Record extracts:
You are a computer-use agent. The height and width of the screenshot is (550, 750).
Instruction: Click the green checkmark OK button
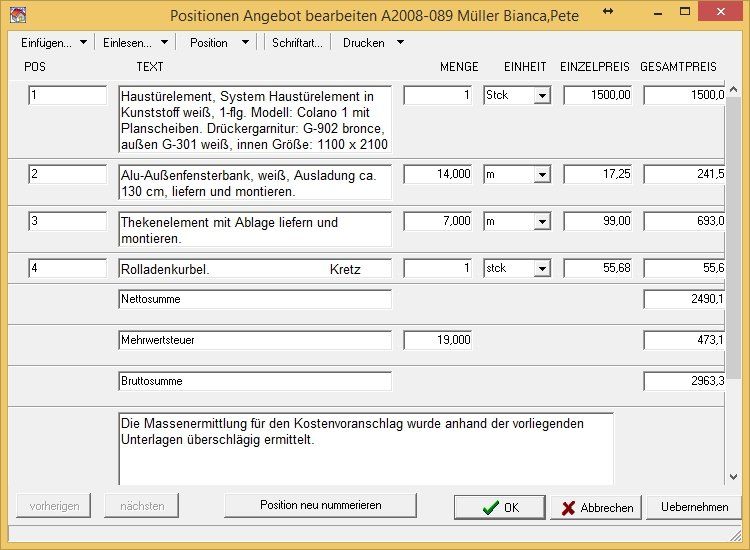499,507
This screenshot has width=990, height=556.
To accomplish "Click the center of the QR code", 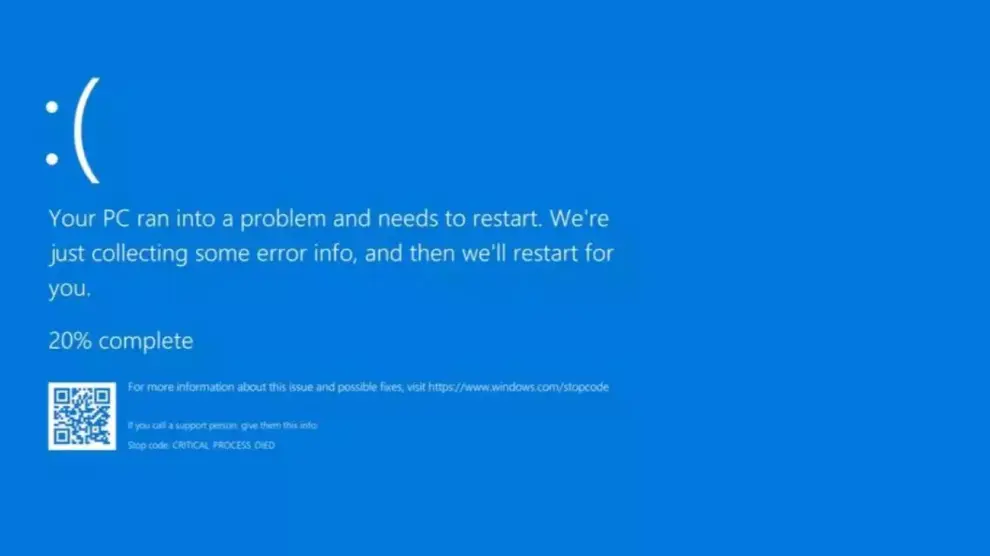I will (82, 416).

---

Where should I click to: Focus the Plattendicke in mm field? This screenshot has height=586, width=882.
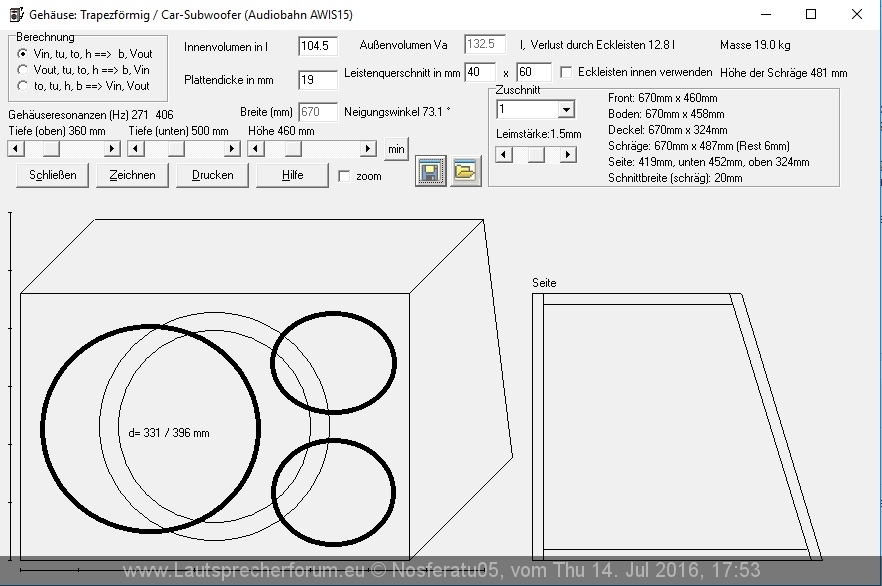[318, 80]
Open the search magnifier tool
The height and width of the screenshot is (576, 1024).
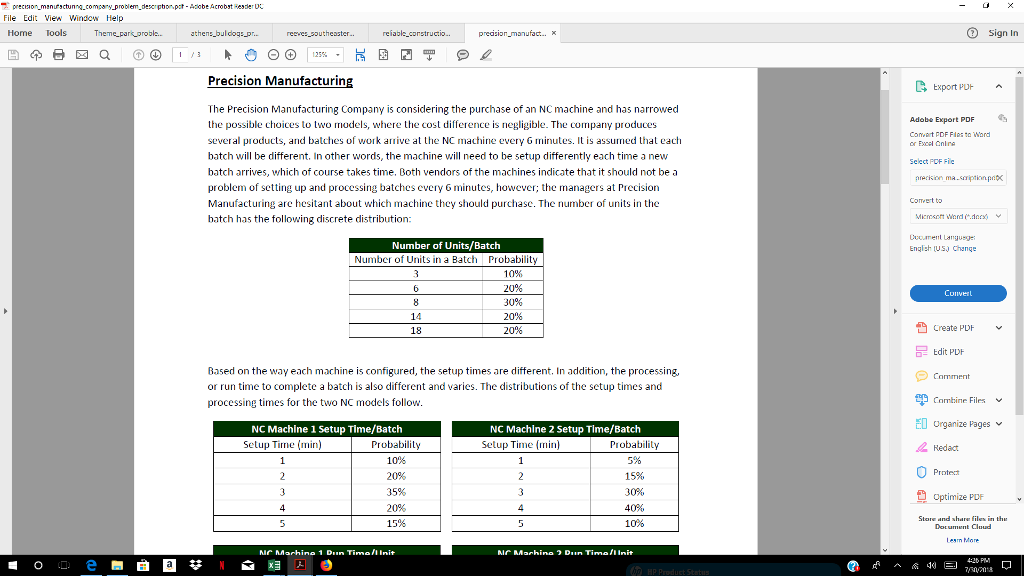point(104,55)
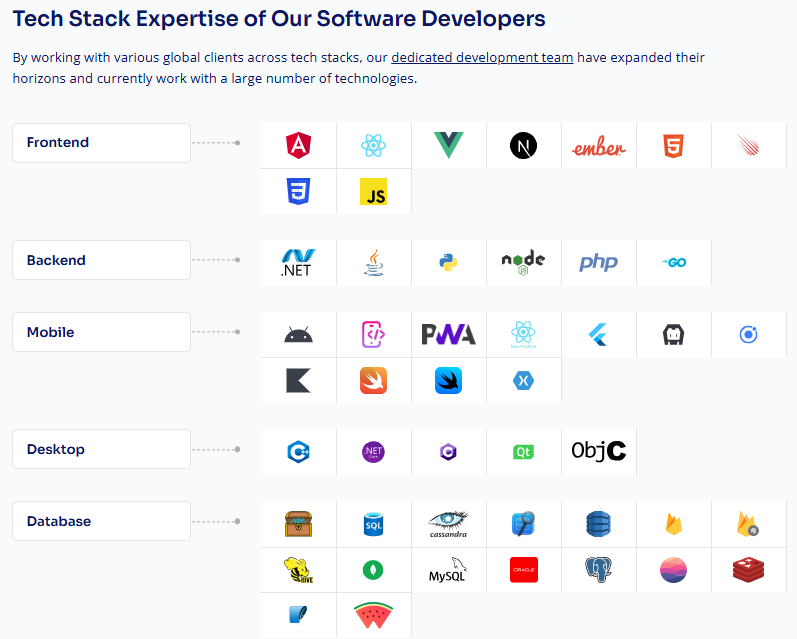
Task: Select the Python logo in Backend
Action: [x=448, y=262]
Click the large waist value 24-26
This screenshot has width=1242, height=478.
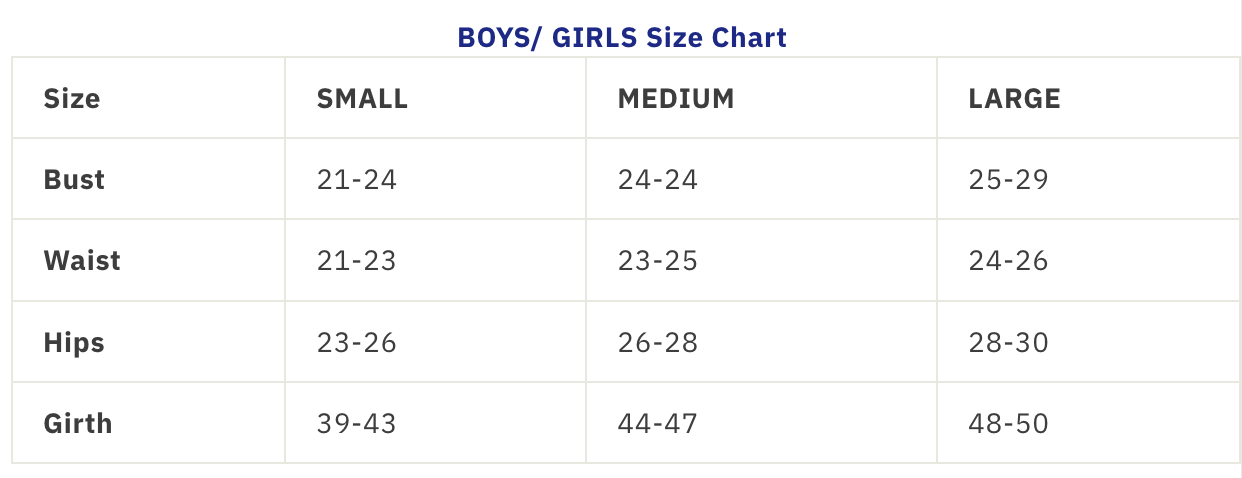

==

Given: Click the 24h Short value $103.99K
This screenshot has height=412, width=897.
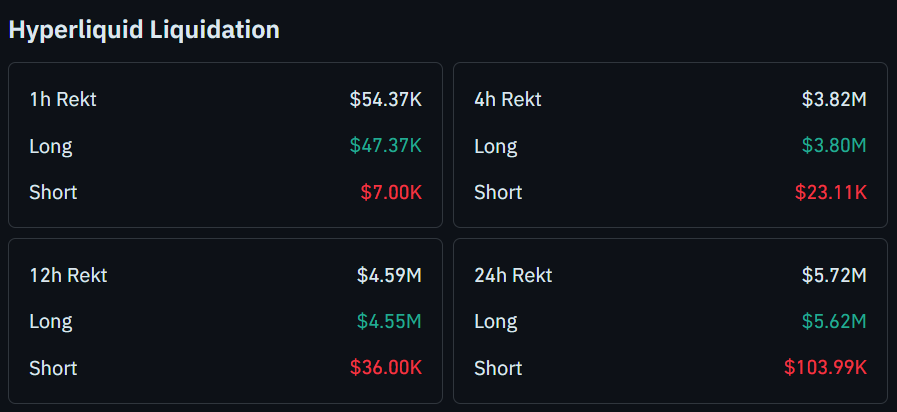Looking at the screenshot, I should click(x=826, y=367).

Work task:
Say only how many lines among the entries above contain the string "value".

Reply to the exercise:
2